* EXERCISE DIRECTIONS *
Only the words of the entries are wanted, repeated exactly and without images.

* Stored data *
------------------------
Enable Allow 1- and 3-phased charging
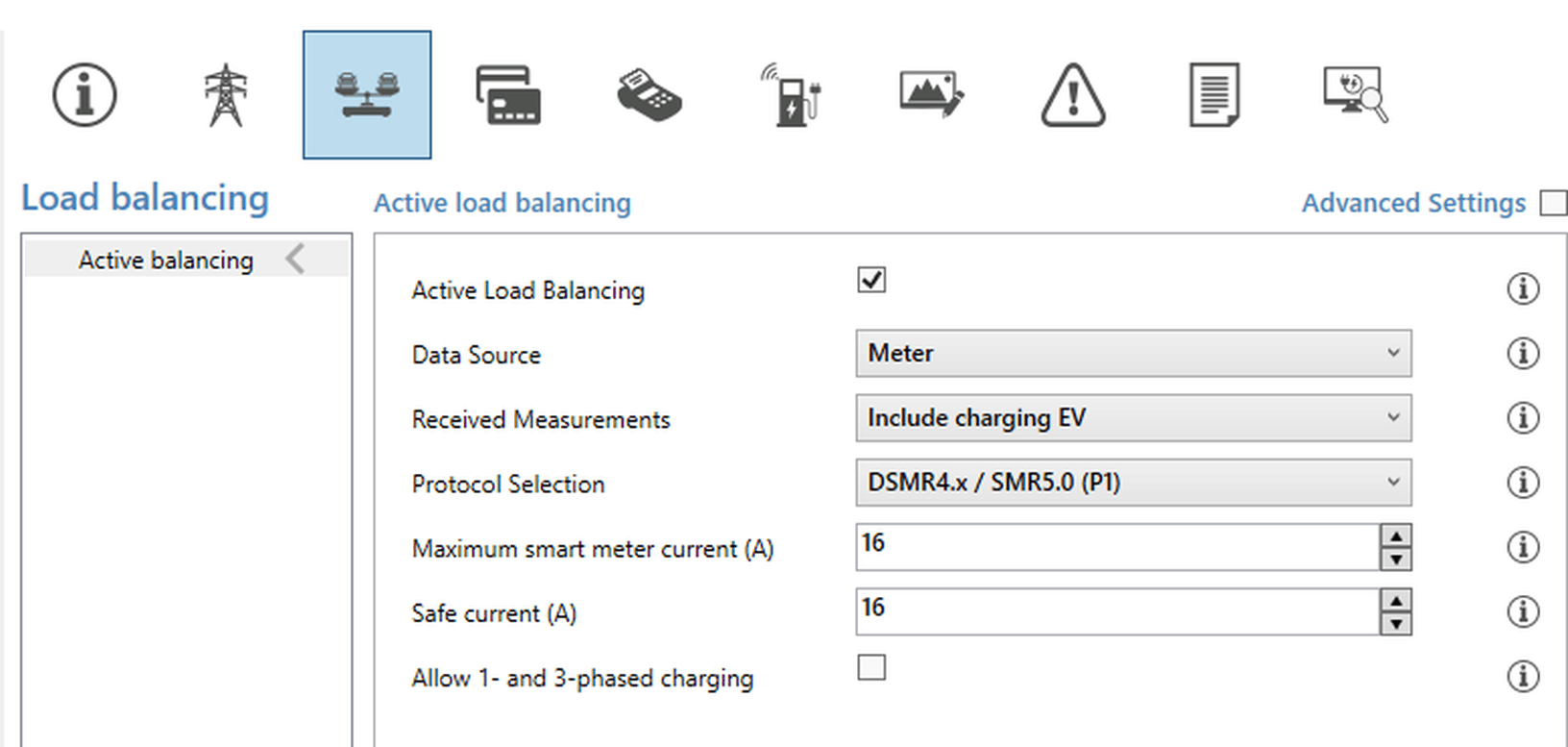This screenshot has width=1568, height=747. pyautogui.click(x=871, y=667)
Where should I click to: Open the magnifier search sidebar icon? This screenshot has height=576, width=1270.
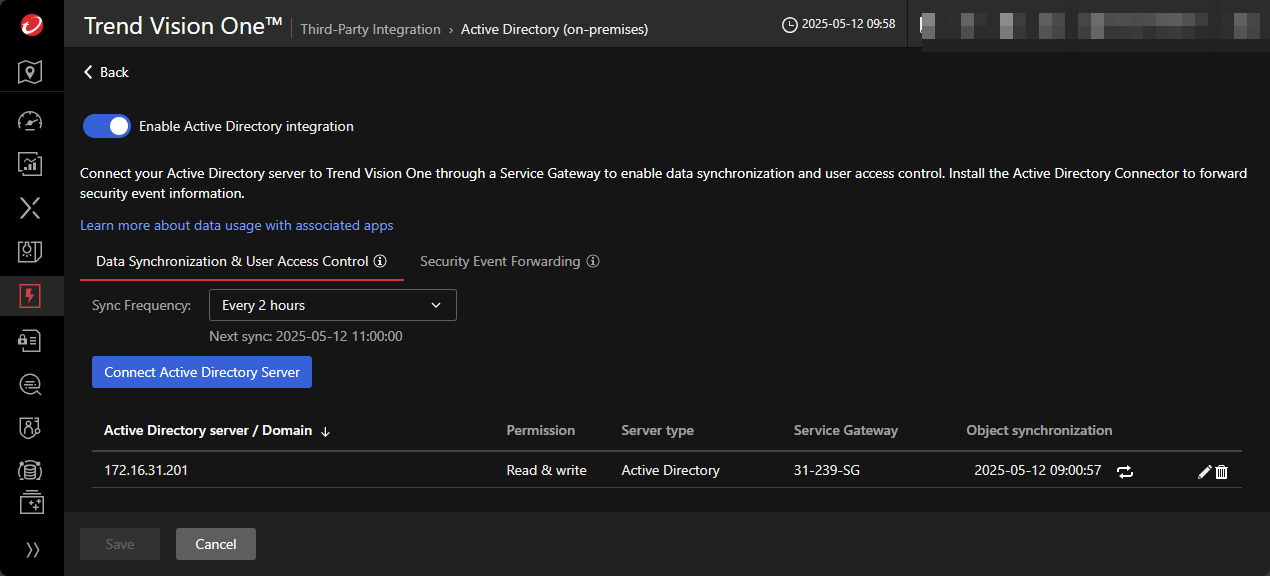tap(31, 384)
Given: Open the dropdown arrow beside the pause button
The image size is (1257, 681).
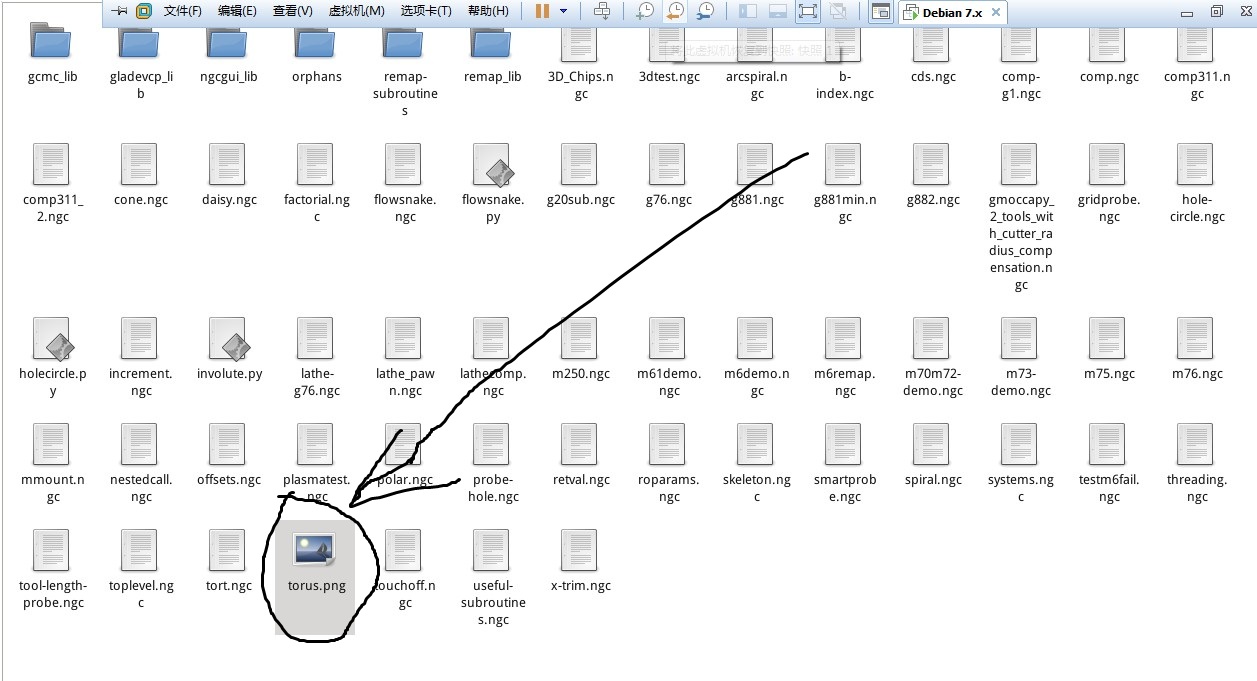Looking at the screenshot, I should tap(564, 11).
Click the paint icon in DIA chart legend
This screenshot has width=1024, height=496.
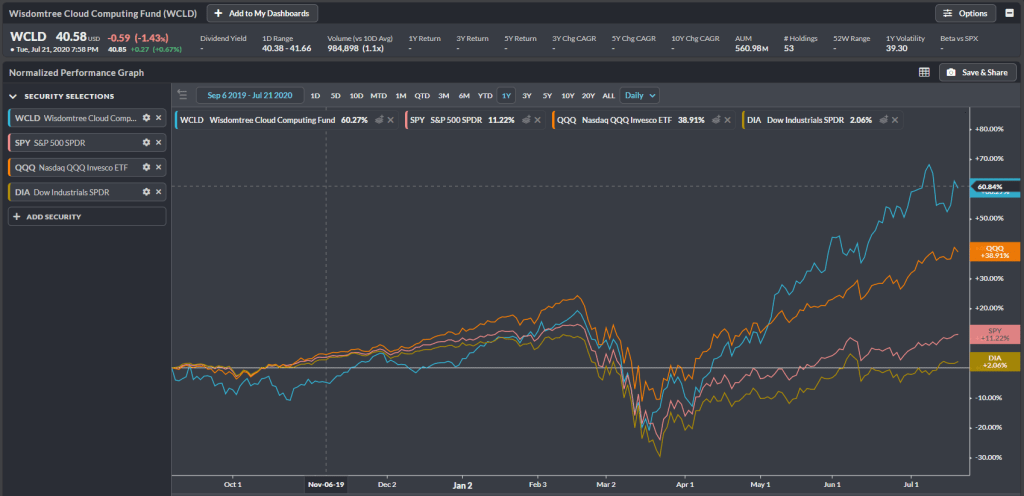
------------------------
* RESPONSE AREA *
Enable Allow 1- and 3-phased charging
This screenshot has width=1568, height=747. pyautogui.click(x=871, y=667)
Where should I click to: Open the magnifier search sidebar icon? This screenshot has height=576, width=1270.
tap(31, 384)
Given: Open the dropdown arrow beside the pause button
The image size is (1257, 681).
Looking at the screenshot, I should tap(564, 11).
Click the paint icon in DIA chart legend
This screenshot has width=1024, height=496.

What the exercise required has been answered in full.